No caso do vão livre, a publicação oficial era necessária porque o terreno do Masp é de propriedade da Prefeitura. Até então, o museu detinha exclusivamente a concessão de uso do icônico prédio e de uma pequena parcela do vão (onde estão a bilheteria e o guarda-volumes). A concessão é válida por 20 anos, prorrogáveis por mais duas décadas.

Estudo recente feito pelo Insper identificou que parte da população considera o espaço “sujo”, “escuro”, “inseguro” e “desagradável” (mais informações sobre a pesquisa ao longo do texto).

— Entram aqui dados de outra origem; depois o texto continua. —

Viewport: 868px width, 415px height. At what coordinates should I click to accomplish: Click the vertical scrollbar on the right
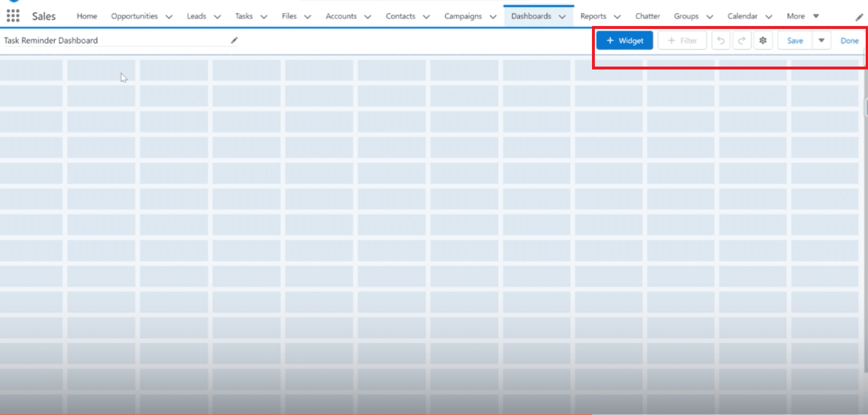click(x=865, y=107)
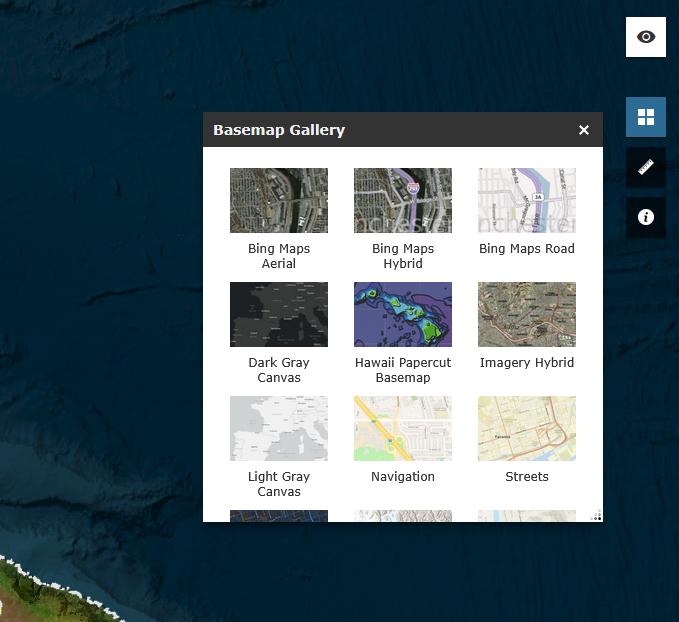Click the 'Streets' text label

527,477
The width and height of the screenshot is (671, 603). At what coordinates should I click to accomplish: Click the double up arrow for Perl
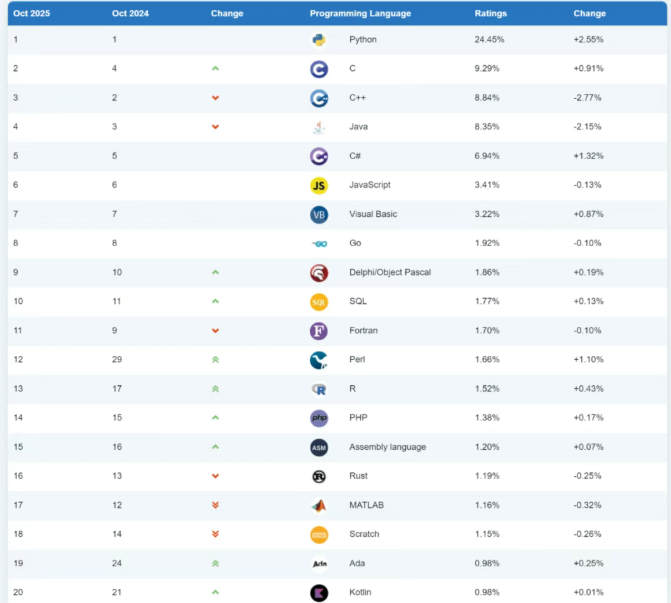click(x=215, y=360)

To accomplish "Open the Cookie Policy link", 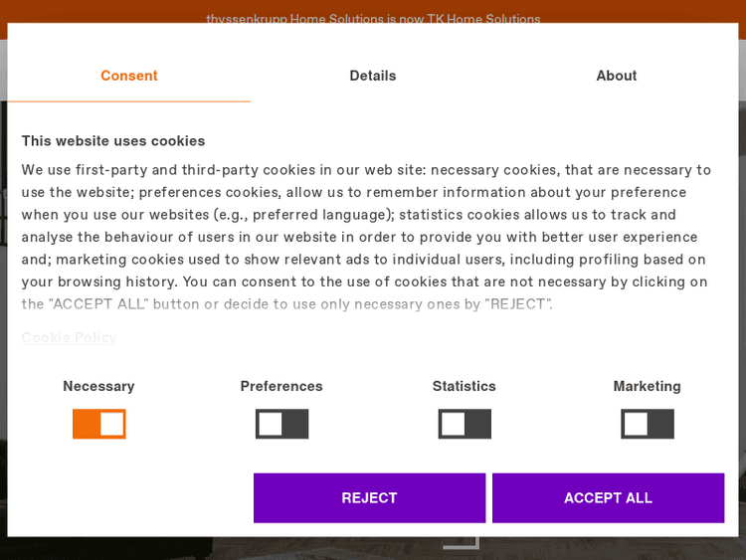I will coord(69,337).
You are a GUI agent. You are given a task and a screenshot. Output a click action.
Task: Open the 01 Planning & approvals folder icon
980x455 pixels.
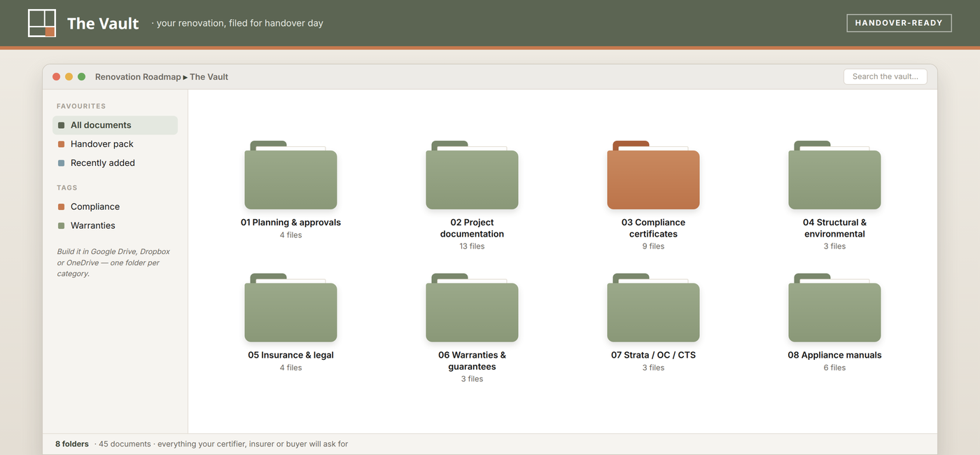coord(291,175)
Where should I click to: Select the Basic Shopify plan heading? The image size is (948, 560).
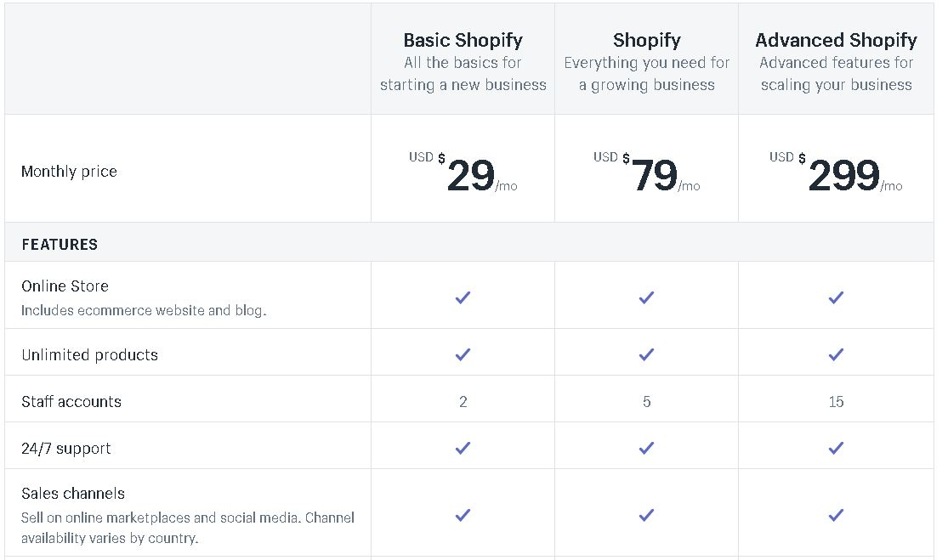pyautogui.click(x=463, y=40)
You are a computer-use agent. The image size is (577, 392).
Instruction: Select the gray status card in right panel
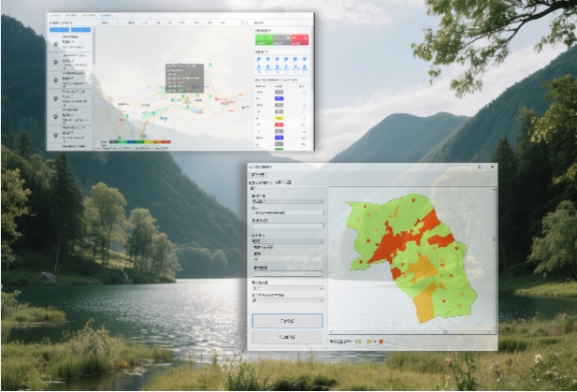[281, 39]
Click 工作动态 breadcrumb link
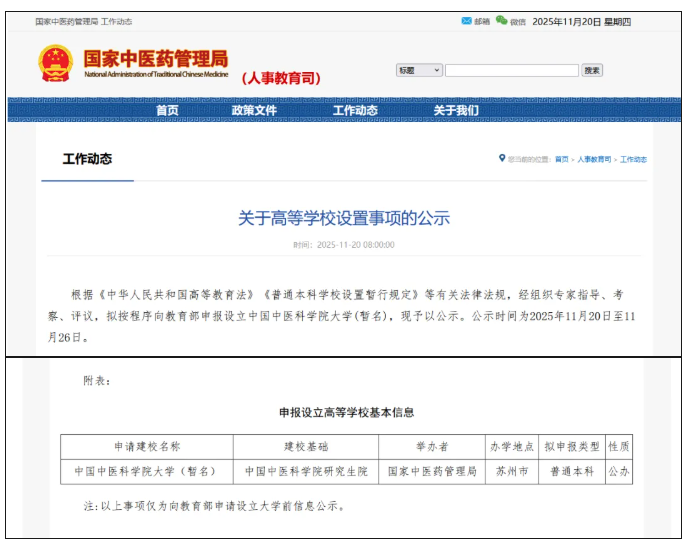686x542 pixels. (634, 160)
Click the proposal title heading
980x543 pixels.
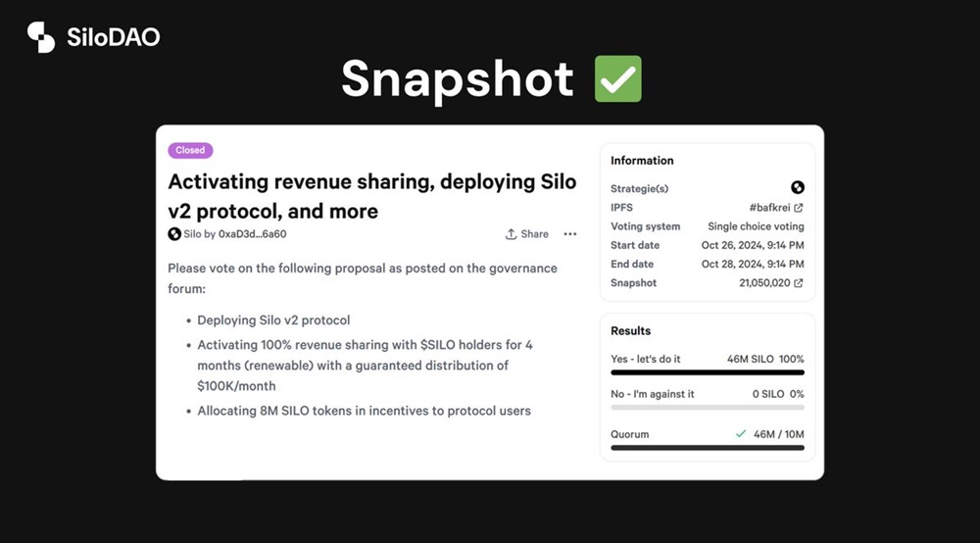[x=371, y=196]
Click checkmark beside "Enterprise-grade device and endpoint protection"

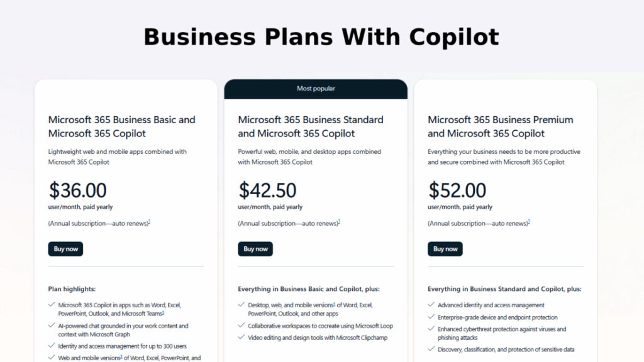(x=431, y=317)
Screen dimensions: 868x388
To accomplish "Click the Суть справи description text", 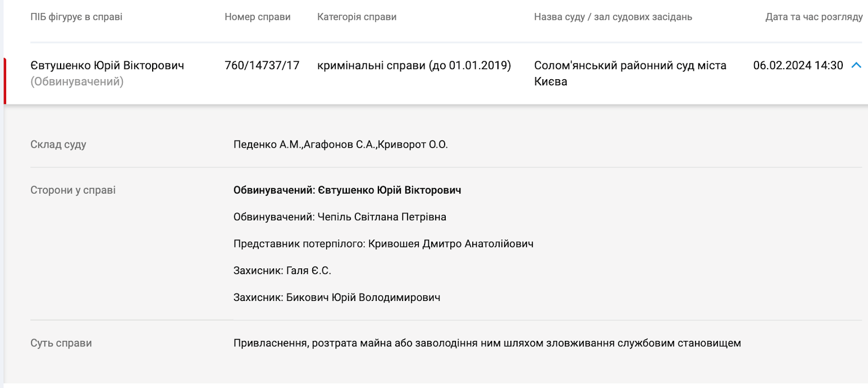I will [487, 343].
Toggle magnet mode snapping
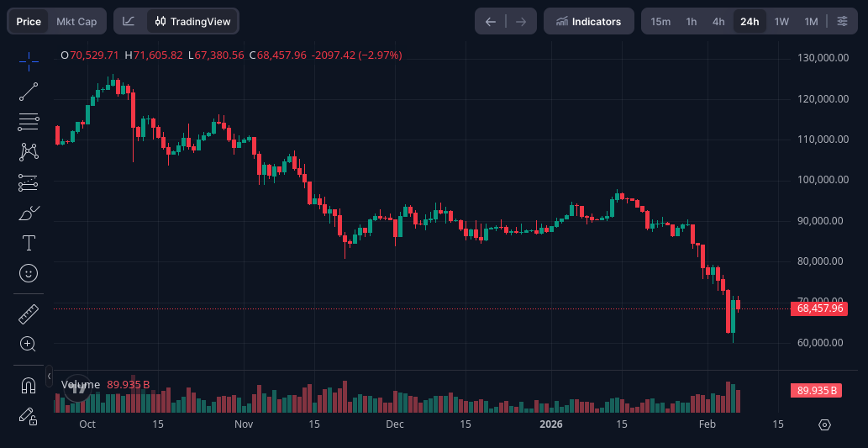Image resolution: width=868 pixels, height=448 pixels. (x=29, y=386)
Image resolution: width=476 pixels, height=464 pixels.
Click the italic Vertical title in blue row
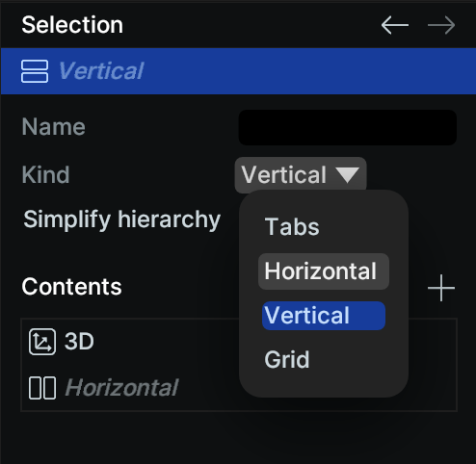pos(101,71)
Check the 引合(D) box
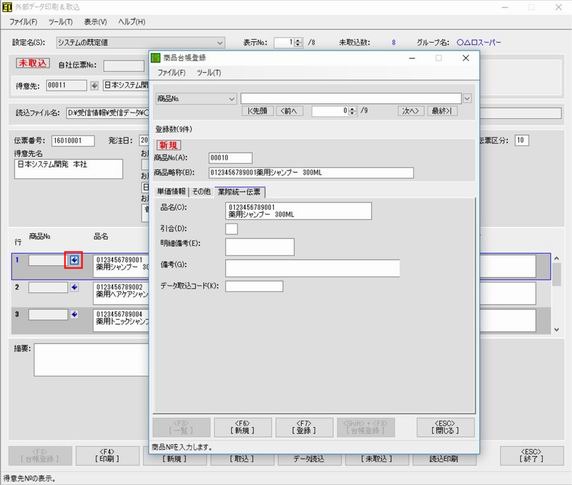The height and width of the screenshot is (485, 572). (231, 229)
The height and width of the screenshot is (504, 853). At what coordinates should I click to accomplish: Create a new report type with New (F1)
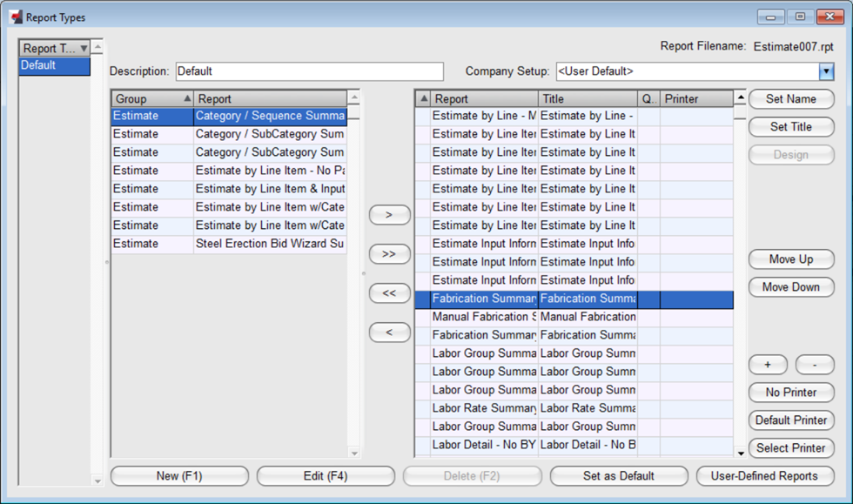coord(179,476)
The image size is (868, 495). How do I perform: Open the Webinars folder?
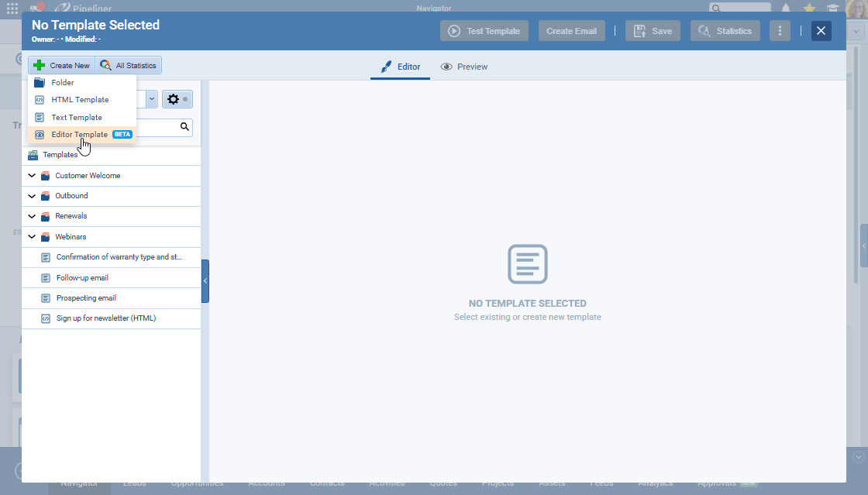tap(71, 237)
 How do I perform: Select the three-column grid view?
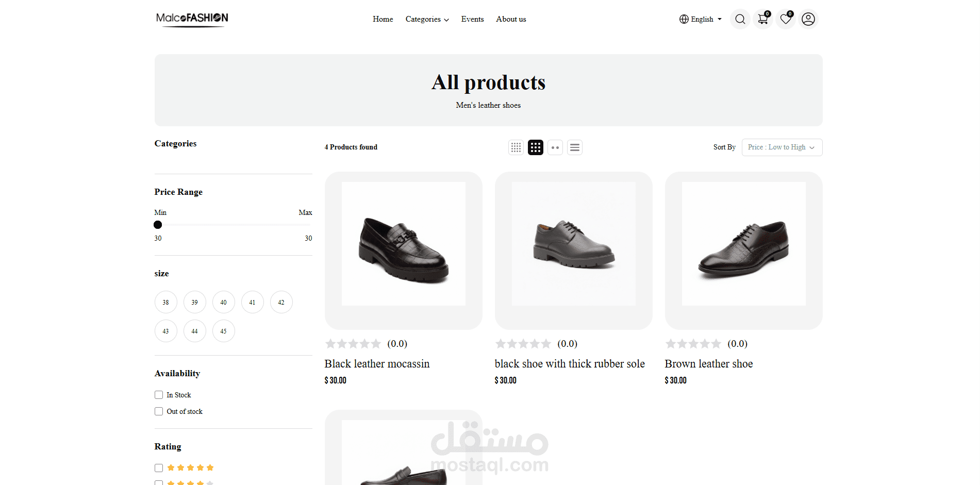[x=536, y=147]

O despacho é assinado pelo prefeito Ricardo Nunes (MDB). Na publicação, cita que a gestão se baseou em manifestações favoráveis das secretarias e dos órgãos municipais envolvidos, como a Subprefeitura da Sé e o Conselho Municipal de Preservação do Patrimônio Histórico, Cultural e Ambiental da Cidade de São Paulo (Conpresp), dentre outros.

Para a autorização, foi necessária a aprovação da mudança na Câmara Municipal, a qual foi incluída, assim como outros tantos endereços, no projeto de lei que autoriza a cessão de alguns terrenos municipais para a mudança da sede do Governo do Estado para os Campos Elíseos. A sanção foi no fim de julho.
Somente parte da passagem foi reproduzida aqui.